In this connection, West Bengal’s history has been tragic. From the mid-1960s onward, two communist parties — the CPI and CPM — dominated West Bengal politics and during the uninterrupted rule of the latter for 34 years (1977-2011), rampant trade unionism backed by the CPM prompted sustained flight of capital, destroyed industry and generated mass unemployment. Unfortunately since then, extortionist youth-wing members of the CPM have switched sides and have continued to create law and order problems as youth wings of TMC. This unchanged ground condition has made domestic and foreign investors wary of investing in West Bengal.

Be that as it may, a notable feature of BGBS 2022 was several high-potential initiatives in higher education. Over 15 MoUs were signed between state and foreign universities, including five by Jadavpur University, and three by Calcutta University.

Jadavpur U has signed MoUs with University of Warsaw (Poland) and Exeter University (UK) and Calcutta U with UCL London, University of Leeds (UK) and the University of Warsaw. Vidyasagar University, Midnapore signed an MoU with the Russian Academy of Sciences, and Presidency University, Kolkata with Jamshedpur-based Atomic Minerals Directorate. Among private universities, Sister Nivedita University, New Town signed an MoU with Okayama University, Japan.

However, academic news that stole the limelight was an announcement by Purnendu Chatterjee, head of The Chatterjee Group (TCG), to establish a greenfield world-class research university in frontier technologies in Kolkata, which intends to attract 200 research scholars every year. Though Chatterjee has declined to cite a figure, it is estimated that TCG will invest Rs.2,500 crore, making it one of the largest investments by a private entrepreneur in West Bengal.

But even in the education sector, the investment climate is less than perfect. On February 28, the Calcutta high court ordered a CBI inquiry into the state’s long-standing teacher recruitment scam dating back to 2016. The court observed that “prima facie evidence” raises “a serious concern” about the involvement of government officials in recruiting 10,000 government school teachers. Consequently, the CBI has registered a case against Alok Kumar Sarkar, a deputy director of the West Bengal Directorate of School Education, and several officials of the School Service Commission.

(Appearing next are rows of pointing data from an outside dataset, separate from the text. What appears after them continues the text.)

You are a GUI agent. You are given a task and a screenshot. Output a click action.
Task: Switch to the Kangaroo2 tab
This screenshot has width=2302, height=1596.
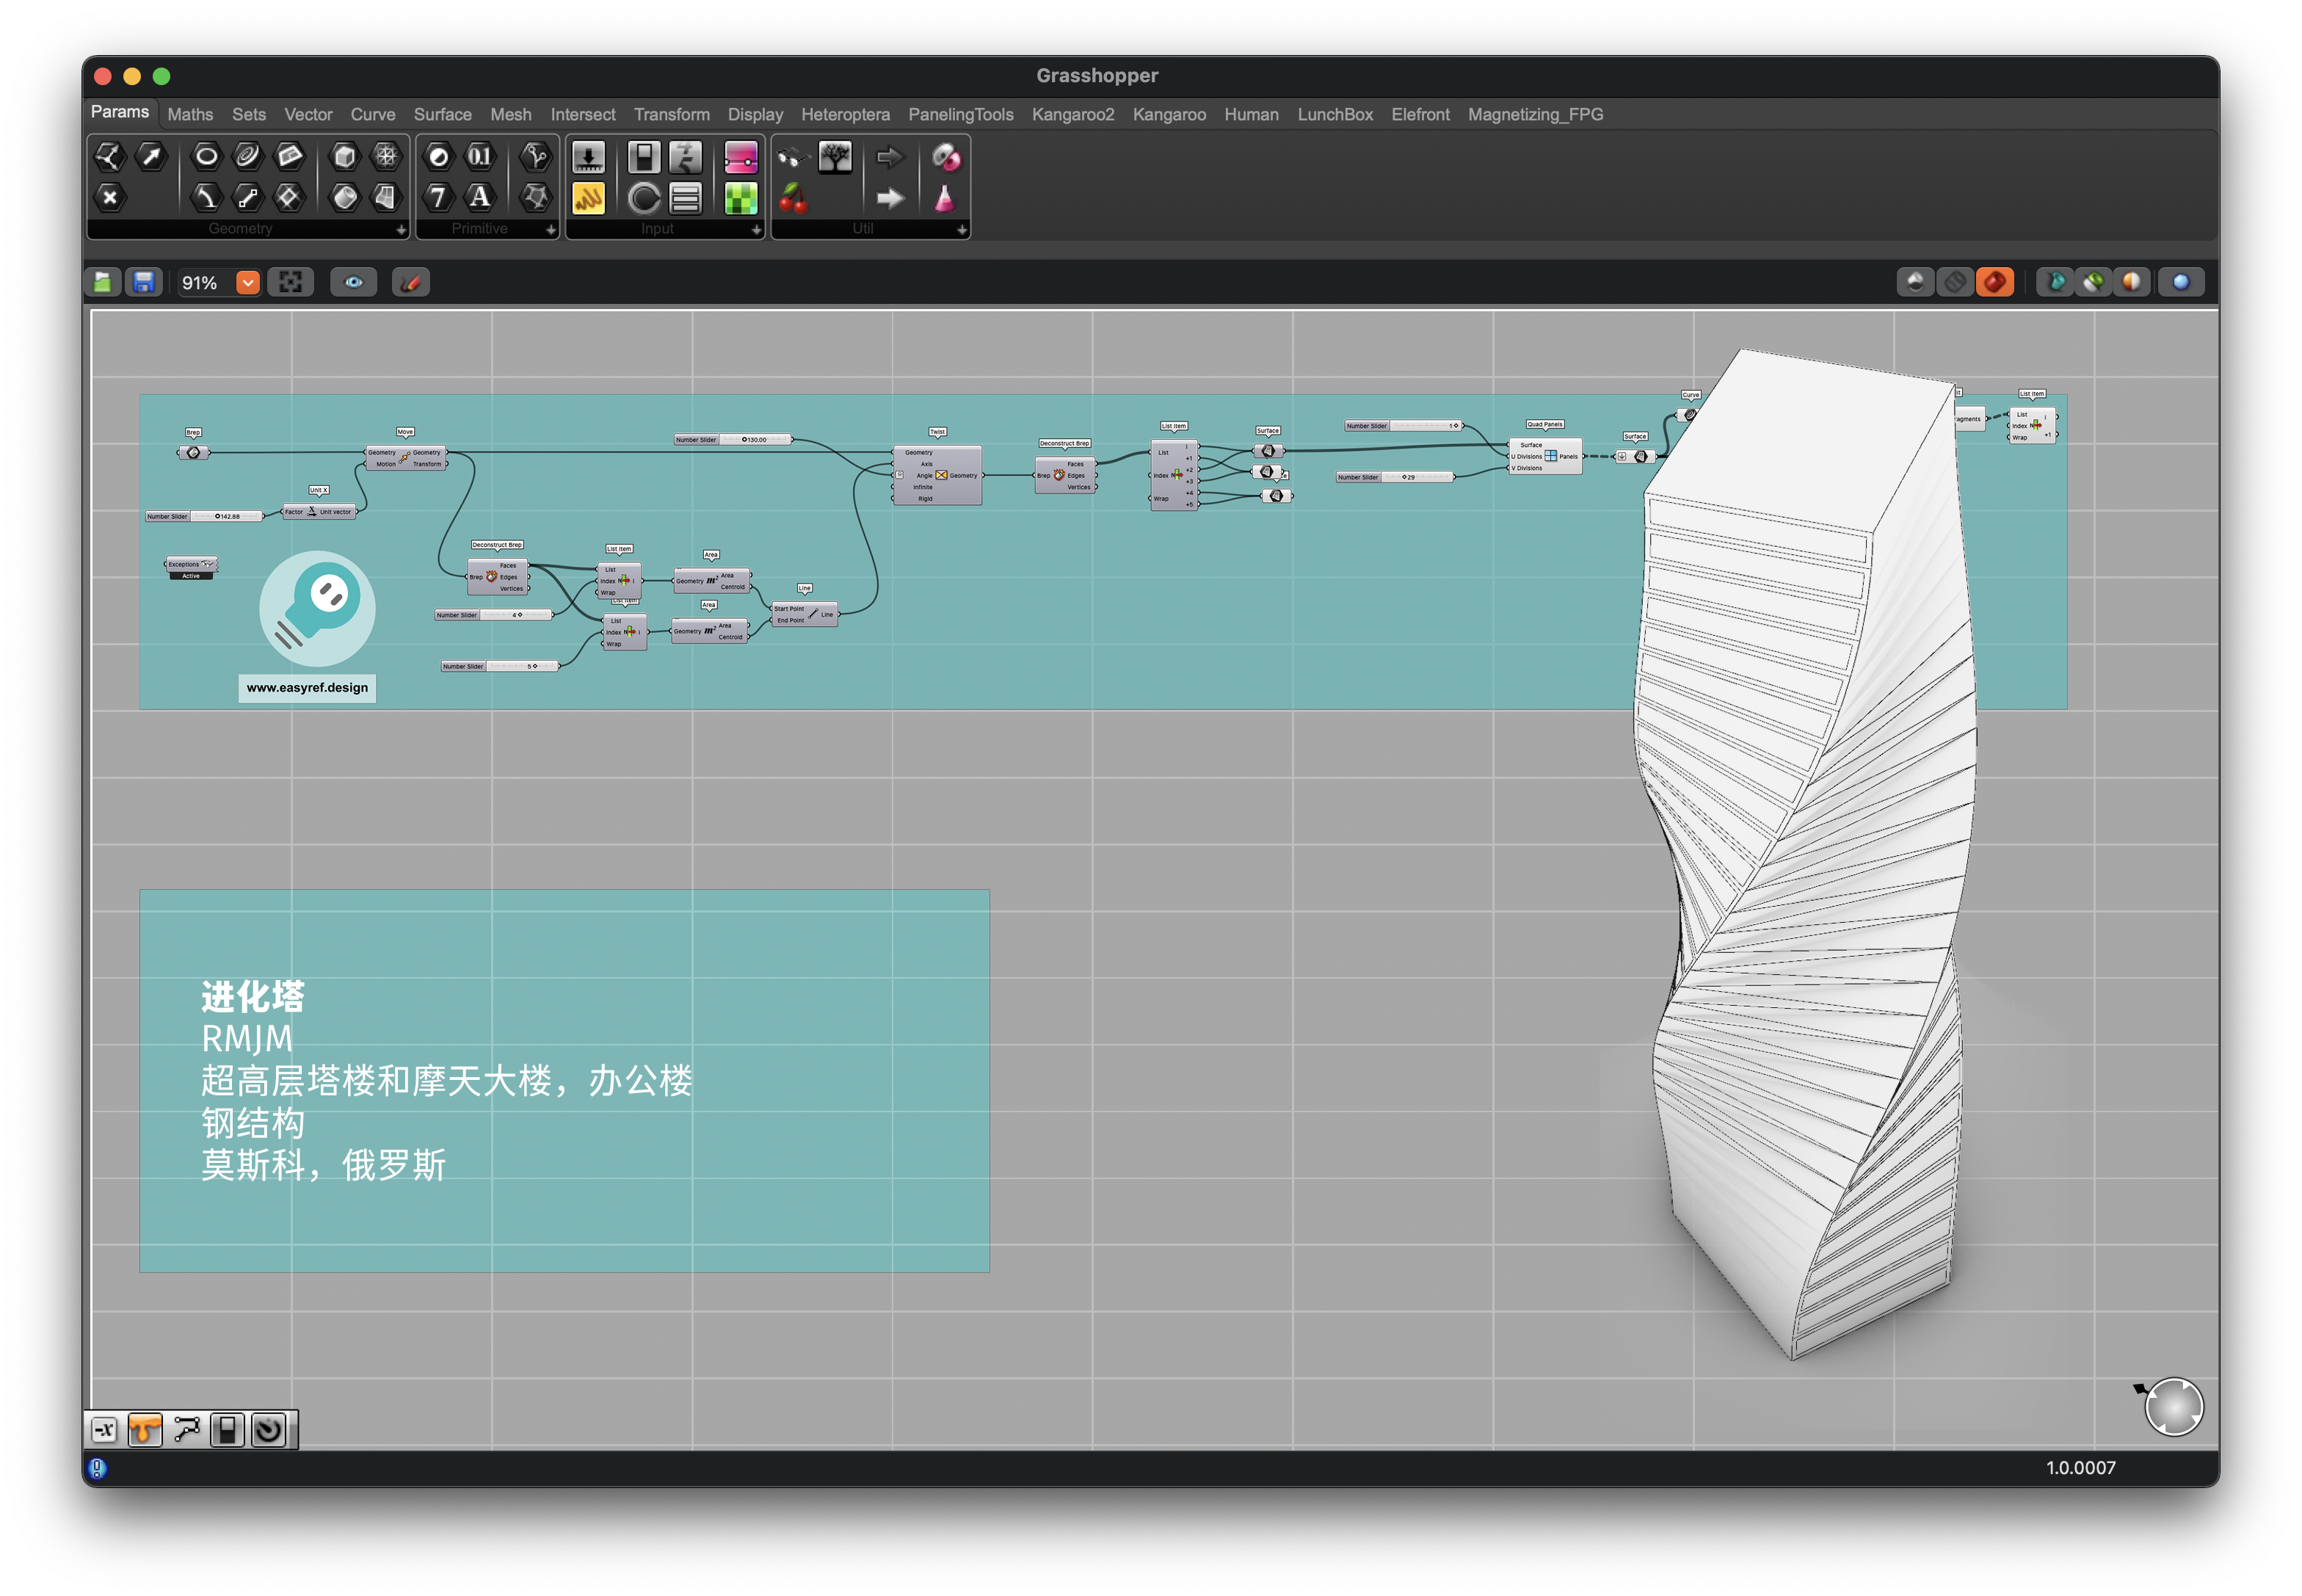[x=1072, y=115]
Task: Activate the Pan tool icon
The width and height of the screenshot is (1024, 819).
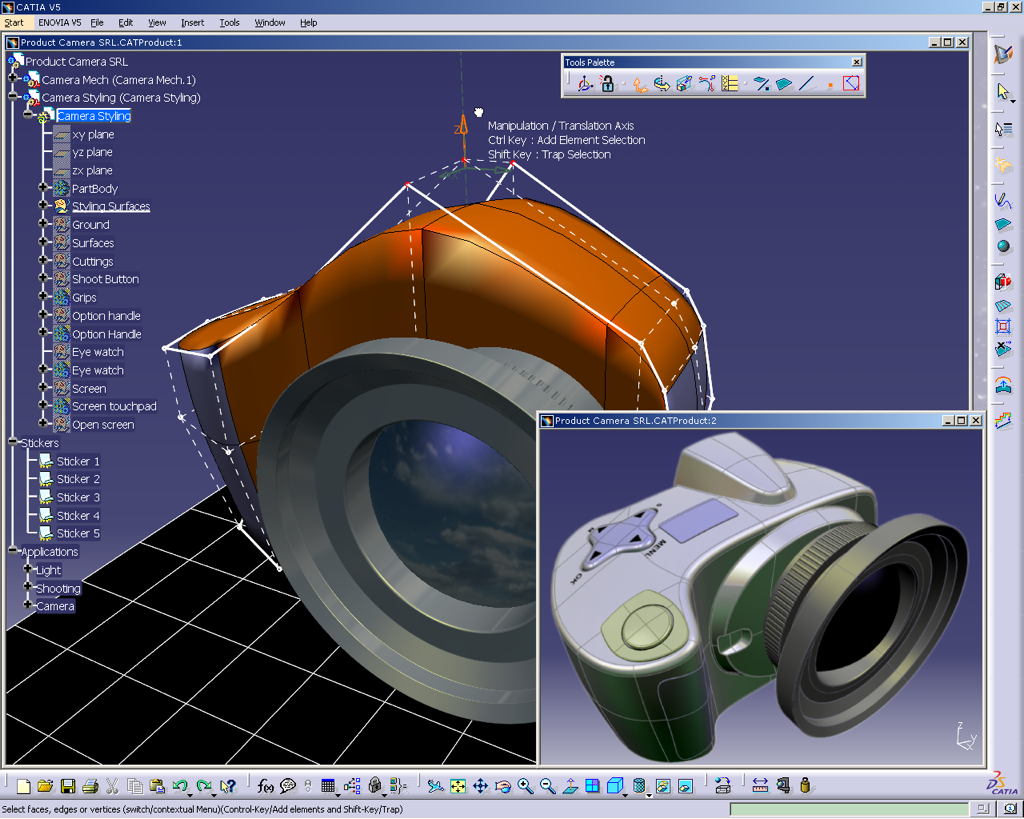Action: click(x=480, y=786)
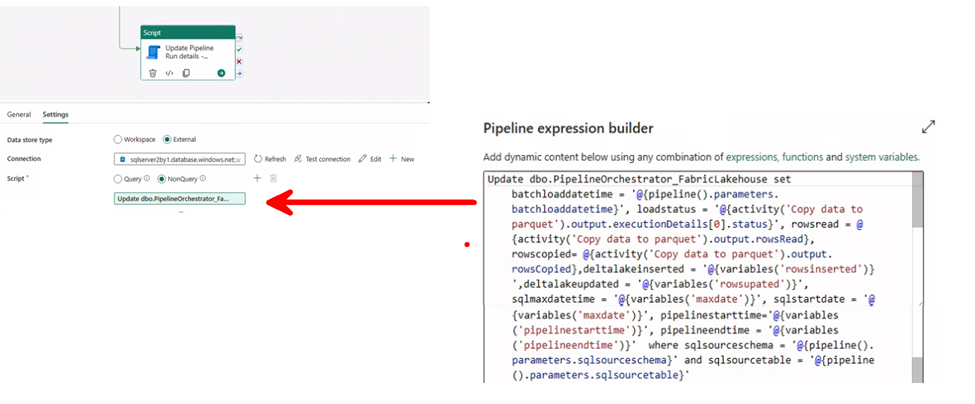Choose the Query script option
Screen dimensions: 975x404
click(x=119, y=179)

No exams have been conducted for the recruitment of teachers in state-run schools after 2016, and several writ petitions alleging malpractices are pending in the Calcutta high court. According to Shankar Samanta, convener of the West Bengal SLST Candidates Association, since no recruitment notices have been issued during the past six years, 1.2 million aspirant teachers statewide who have acquired B.Ed degrees have become age-ineligible to write the State Level Selection Test.

Lack of transparency and prolonged delay in teacher recruitment is generating outrage within the state’s academia and bhadralok (refined middle class). Knowledgeable academics are questioning the trumpeting of MoUs signed with foreign universities at BGBS 2022, while no attention is being paid to the utterly derelict condition of the state’s public school system, plagued for years by poor infrastructure and an alarmingly high 1:59 teacher-pupil ratio.

“Attendance in online classes conducted by us plunged to 5-6 percent during the unwarrantedly prolonged 99 weeks lockdown of schools in Bengal. With recruitment stalled since 2016, there is an acute shortage of teachers in rural hinterlands of the state which will force a huge number of children to dropout of the education system,” warns Swarnendu Sinha, assistant teacher in a state government school in the Nadia district.

According to Suman Sengupta, a well-known public intellectual, chief minister Mamata Banerjee’s “lack of urgency about teacher recruitment and her apathy about the future of students in public schools will result in an entire generation losing its future.”